Shambhala season has arrived once again. Few times of the year are as ripe with division in the court of public opinion. Some people love it, some people hate it.
Over the last 10 years the electronic music festival on the banks of the Salmo River has grown in size and legend. This year the festival sold out of its 10,000 tickets in the spring. Since the 2010 festival, Shambhala has attracted even more worldwide fame and picked up several honours along the way.
This week Shambhala pilgrims will arrive at the ranch just west of Salmo. From all over British Columbia, Canada and the world they will come for four epic days of music, vibe and lasting memories.
It’s easy for those unfamiliar to make sweeping judgements about Shambhala. Those who have never been, never want to go or simply don’t take time to understand it don’t have to reach far to find the negatives.
In the days following the festival some of the Shombies — those who partied a little too much — wander the streets in a daze. A few even cause problems for local police. When the dust settles on the ranch there is always a few unfortunate incidents that get reported. When you bring together a population greater than Nelson for a weekend, bad stuff is bound to happen.

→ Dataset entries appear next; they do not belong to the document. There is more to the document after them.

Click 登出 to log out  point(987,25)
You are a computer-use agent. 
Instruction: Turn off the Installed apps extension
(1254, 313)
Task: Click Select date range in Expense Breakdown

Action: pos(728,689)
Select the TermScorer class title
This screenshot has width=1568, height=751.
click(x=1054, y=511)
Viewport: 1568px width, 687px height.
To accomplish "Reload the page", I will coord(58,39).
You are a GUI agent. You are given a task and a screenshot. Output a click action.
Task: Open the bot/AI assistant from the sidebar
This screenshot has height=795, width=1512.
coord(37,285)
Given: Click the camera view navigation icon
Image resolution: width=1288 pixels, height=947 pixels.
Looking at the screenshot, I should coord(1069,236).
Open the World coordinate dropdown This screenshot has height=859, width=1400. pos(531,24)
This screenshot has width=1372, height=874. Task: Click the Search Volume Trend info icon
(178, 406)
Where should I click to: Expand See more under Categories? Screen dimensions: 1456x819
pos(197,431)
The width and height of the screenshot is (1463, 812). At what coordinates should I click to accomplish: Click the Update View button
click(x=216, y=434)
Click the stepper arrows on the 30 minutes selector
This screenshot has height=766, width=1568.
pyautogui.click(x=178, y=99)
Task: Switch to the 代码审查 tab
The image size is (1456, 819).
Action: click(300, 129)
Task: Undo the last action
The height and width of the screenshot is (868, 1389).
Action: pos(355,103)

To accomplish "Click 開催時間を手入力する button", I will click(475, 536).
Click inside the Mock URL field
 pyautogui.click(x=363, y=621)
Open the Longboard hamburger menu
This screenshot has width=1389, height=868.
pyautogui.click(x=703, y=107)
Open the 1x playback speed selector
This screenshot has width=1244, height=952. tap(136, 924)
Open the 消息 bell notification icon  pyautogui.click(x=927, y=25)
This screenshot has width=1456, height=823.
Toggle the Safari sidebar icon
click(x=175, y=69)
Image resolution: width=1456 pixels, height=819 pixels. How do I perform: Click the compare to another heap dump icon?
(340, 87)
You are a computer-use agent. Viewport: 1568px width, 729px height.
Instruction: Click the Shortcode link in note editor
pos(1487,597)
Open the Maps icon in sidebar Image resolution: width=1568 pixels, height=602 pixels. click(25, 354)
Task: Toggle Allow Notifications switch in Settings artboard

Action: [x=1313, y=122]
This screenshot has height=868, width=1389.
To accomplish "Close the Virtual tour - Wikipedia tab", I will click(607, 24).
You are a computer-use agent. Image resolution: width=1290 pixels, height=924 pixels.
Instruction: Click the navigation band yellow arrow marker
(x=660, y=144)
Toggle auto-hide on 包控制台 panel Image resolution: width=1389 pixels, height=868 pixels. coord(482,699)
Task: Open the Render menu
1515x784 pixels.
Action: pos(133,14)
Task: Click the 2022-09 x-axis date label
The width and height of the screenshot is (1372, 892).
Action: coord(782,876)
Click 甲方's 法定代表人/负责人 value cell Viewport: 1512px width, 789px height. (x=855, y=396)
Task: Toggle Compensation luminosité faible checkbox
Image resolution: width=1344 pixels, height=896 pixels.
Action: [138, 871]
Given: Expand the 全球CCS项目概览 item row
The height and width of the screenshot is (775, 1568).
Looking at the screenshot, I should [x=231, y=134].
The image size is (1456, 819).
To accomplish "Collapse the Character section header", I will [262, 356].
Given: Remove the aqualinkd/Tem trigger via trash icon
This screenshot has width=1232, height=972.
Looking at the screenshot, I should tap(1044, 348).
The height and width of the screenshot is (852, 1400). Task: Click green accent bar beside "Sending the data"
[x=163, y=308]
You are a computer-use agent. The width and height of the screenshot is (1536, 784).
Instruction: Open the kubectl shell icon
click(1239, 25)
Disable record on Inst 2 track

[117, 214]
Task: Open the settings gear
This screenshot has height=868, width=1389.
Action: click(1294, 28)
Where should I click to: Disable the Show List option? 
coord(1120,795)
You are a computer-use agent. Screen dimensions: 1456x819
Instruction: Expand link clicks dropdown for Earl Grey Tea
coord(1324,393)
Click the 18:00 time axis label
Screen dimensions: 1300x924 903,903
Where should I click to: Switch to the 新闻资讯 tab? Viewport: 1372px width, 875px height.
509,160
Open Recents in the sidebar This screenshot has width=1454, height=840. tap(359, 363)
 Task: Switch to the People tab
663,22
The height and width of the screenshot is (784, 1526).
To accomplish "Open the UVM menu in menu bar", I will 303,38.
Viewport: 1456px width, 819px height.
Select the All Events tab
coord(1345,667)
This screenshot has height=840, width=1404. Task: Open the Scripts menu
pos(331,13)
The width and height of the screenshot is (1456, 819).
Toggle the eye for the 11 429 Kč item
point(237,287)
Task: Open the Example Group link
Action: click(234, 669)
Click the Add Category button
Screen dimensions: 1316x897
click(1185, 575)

On Friday we ran a feature on the family that puts Shambhala together. The Bundschuh clan are behind this multi-million dollar operation and have humbly grown it into the phenomenon it is today. The story is one of vision, hard work and positive values. At its core Shambhala is a family business and it’s that energy that fuels the festival.
Shambhala is a huge economic generator for our region. It has put Salmo and Nelson on the map for a demographic not traditionally lured by the typical tourism outreach. It’s beyond a bonus; it’s a staple.
There’s always a downside, but for those who want to dwell on the negative it’s time to take a closer look at the bigger Shambhala picture.